49 BAYESIAN CONTACT TRACING FOR COMMUNICABLE RESPIRATORY DISEASE

Wednesday, October 17, 2012
The Atrium (Hyatt Regency)
Poster Board # 49
INFORMS (INF), Quantitative Methods and Theoretical Developments (MET)
Candidate for the Lee B. Lusted Student Prize Competition

Ayman M. Shalaby, M.Eng and Daniel J. Lizotte, PhD, University of Waterloo, Waterloo, ON, Canada

Purpose:  The purpose of our work is to develop a system for automatic contact tracing with the goal of identifying individuals who are most likely infected, even if we do not have direct diagnostic information on their health status. Control of the spread of respiratory pathogens (e.g. novel influenza viruses) in the population using vaccination is a challenging problem that requires quick identification of the infectious agent followed by large-scale production and administration of a vaccine. This takes a significant amount of time.  A complementary approach to control transmission is contact tracing and quarantining, which are currently applied to sexually transmitted diseases (STDs).  For STDs, identifying the contacts that might have led to disease transmission is relatively easy; however, for respiratory pathogens, the contacts that can lead to transmission include a huge number of face-to-face daily social interactions that are impossible to trace manually.

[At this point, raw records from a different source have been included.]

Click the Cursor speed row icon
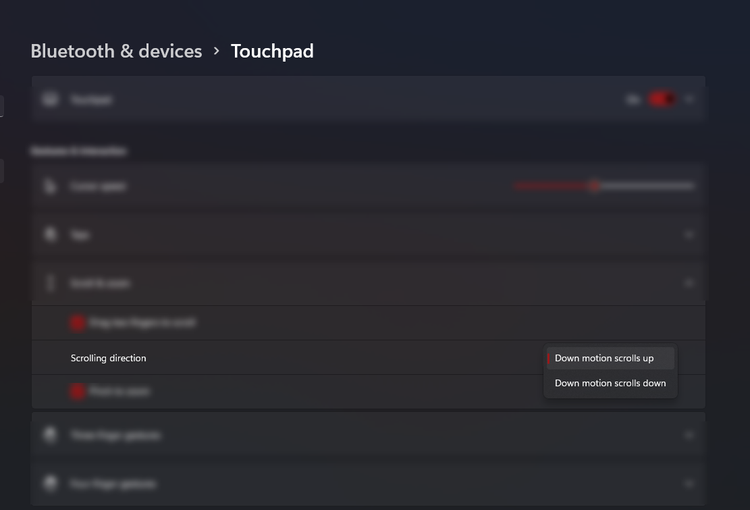Screen dimensions: 750x510 tap(50, 186)
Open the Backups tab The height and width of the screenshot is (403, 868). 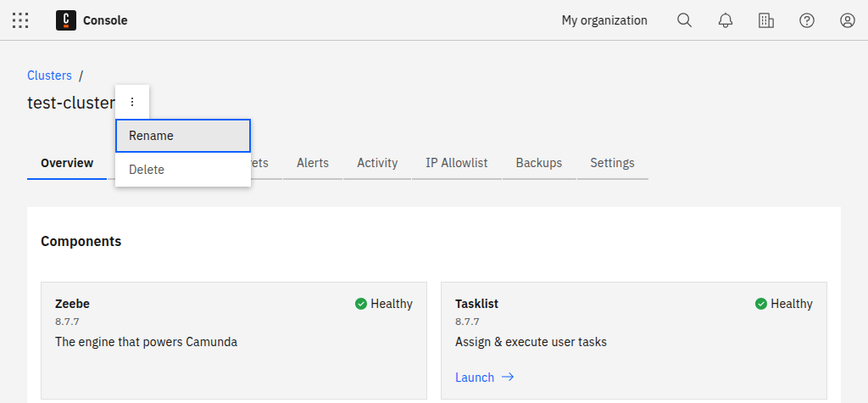(538, 163)
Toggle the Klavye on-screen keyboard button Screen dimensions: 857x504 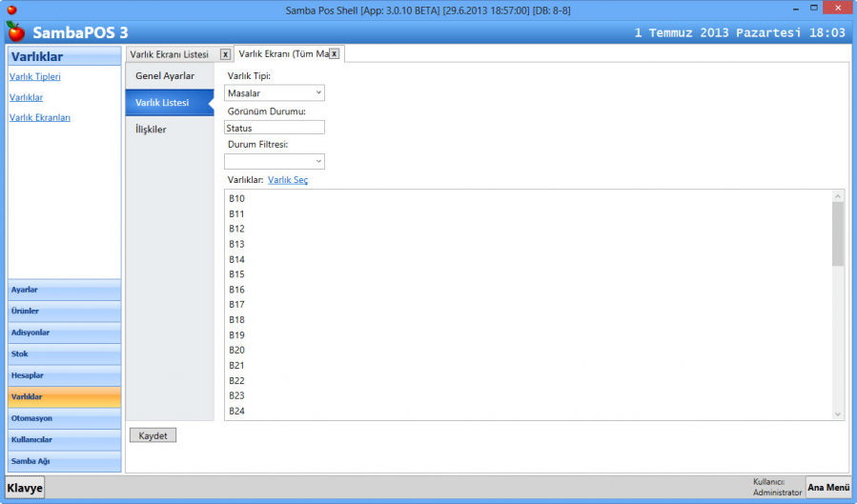[26, 488]
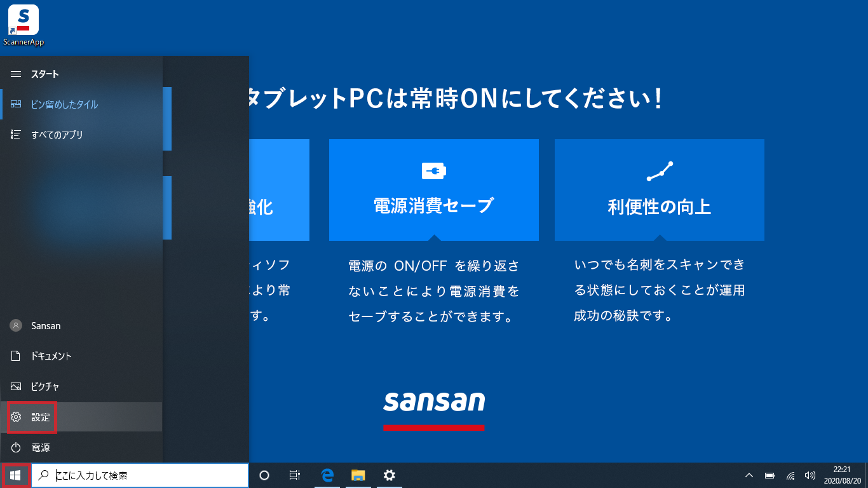Check the battery status tray icon
The height and width of the screenshot is (488, 868).
[x=770, y=475]
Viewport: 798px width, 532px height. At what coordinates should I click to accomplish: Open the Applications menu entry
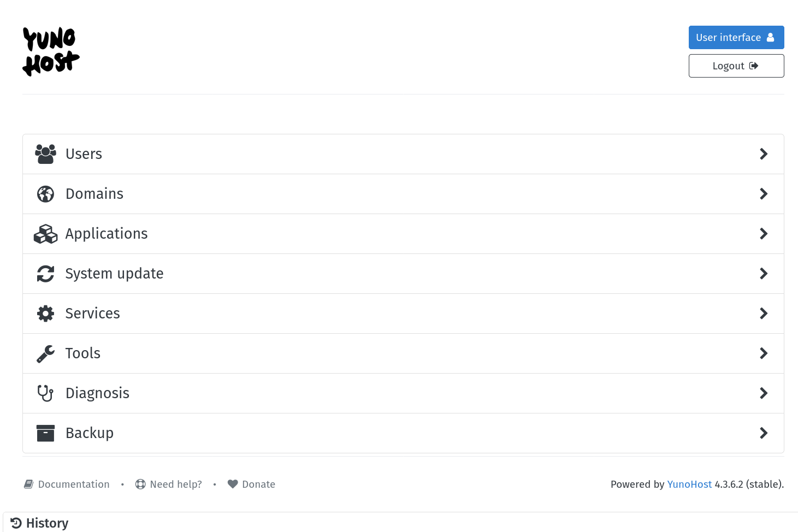107,234
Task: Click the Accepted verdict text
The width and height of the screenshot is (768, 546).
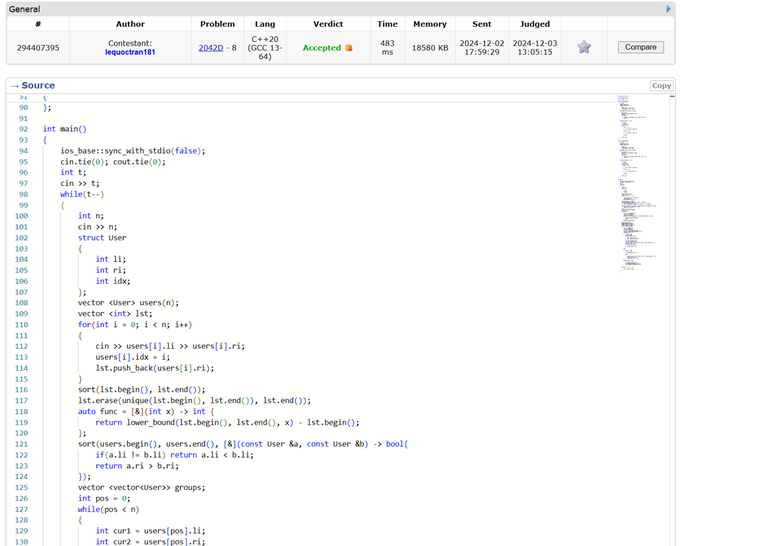Action: 321,47
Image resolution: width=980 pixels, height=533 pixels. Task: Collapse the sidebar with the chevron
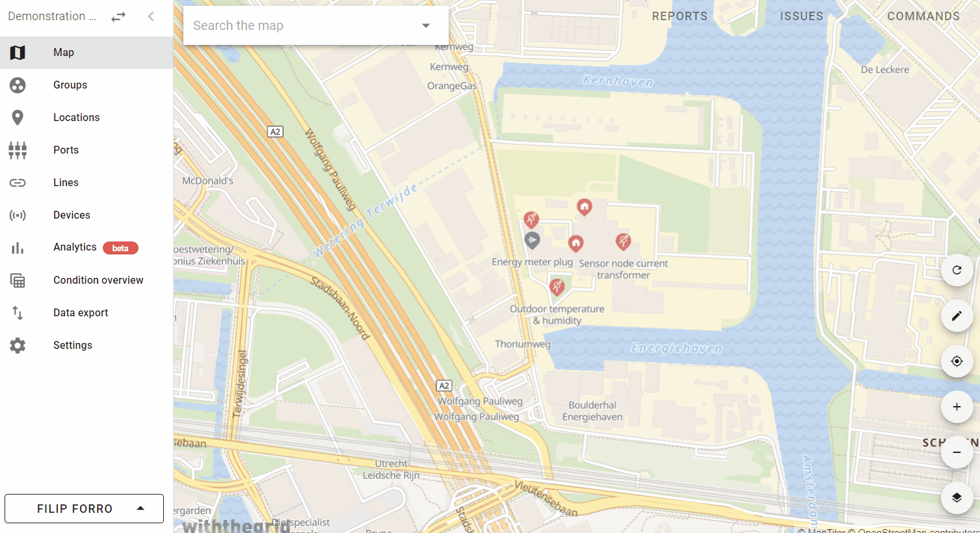point(151,16)
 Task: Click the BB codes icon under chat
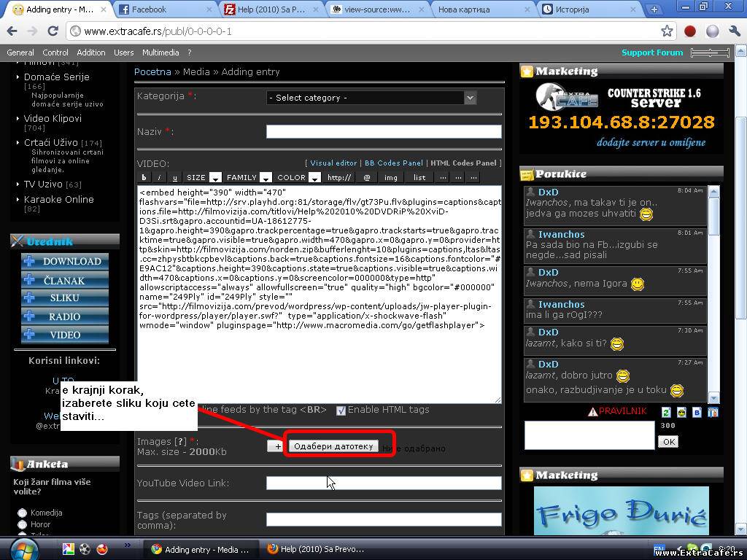(x=697, y=413)
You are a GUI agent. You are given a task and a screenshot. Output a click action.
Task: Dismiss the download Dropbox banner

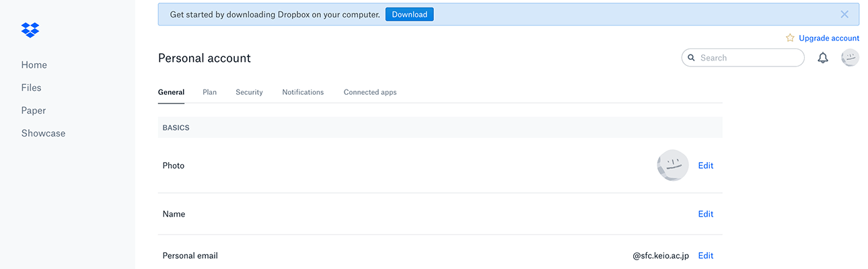point(844,14)
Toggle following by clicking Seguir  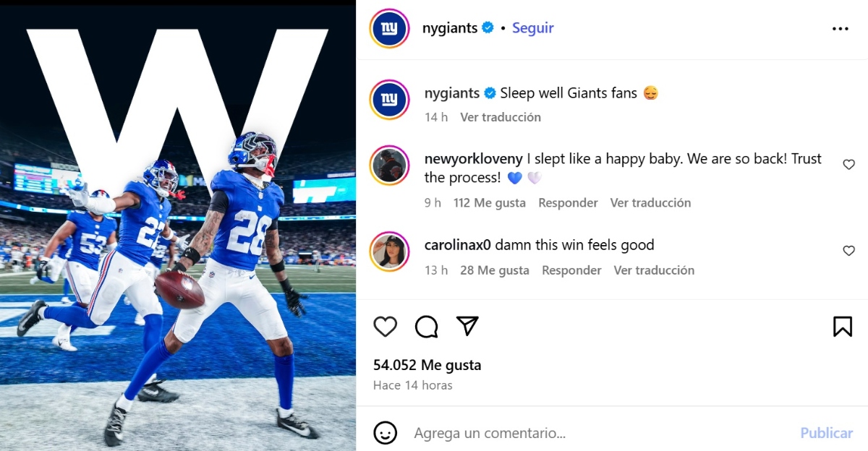[532, 28]
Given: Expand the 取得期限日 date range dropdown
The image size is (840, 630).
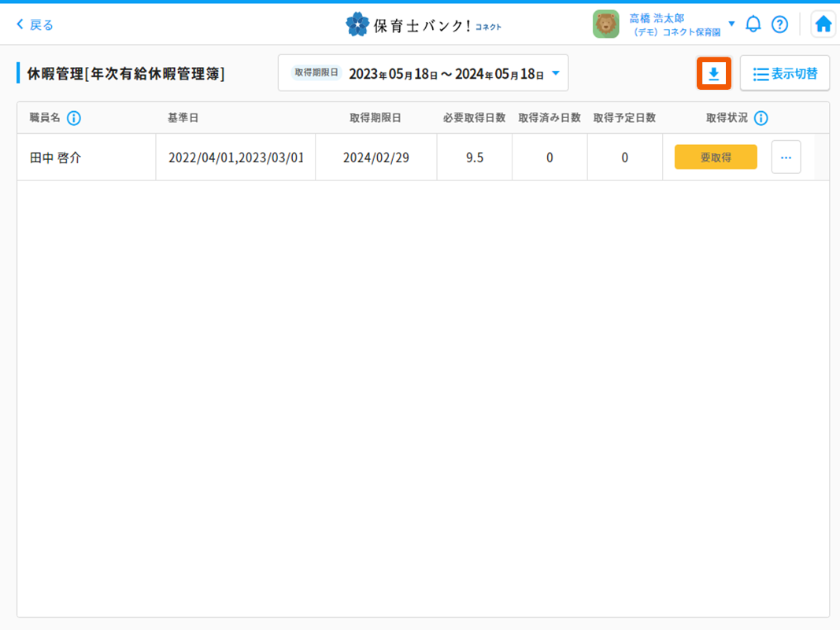Looking at the screenshot, I should 556,73.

Method:  We developed a dynamic Bayesian network model to process sensor information from users' cellphones together with (possibly incomplete) diagnosis information to track the spread of disease in a population. Our model tracks real-time proximity contacts and can provide public health agencies with the probability of infection for each individual in the model. For testing our algorithm, we used a real-world mobile sensor dataset with 120 individuals collected over a period of 9 months, and we simulated an outbreak.

Result: We ran several experiments where different sub-populations were “infected” and “diagnosed.” By using the contact information, our model was able to automatically identify individuals in the population who were likely to be infected even though they were not directly “diagnosed” with an illness.

Conclusion: Automatic contact tracing for respiratory pathogens is a powerful idea, however we have identified several implementation challenges.  The first challenge is scalability: we note that a contact tracing system with a hundred thousand individuals requires a Bayesian model with a billion nodes. Bayesian inference on models of this scale is an open problem and an active area of research. The second challenge is privacy protection: although the test data were collected in an academic setting, deploying any system will require appropriate safeguards for user privacy. Nonetheless, our work illustrates the potential for broader use of contact tracing for modeling and controlling disease transmission.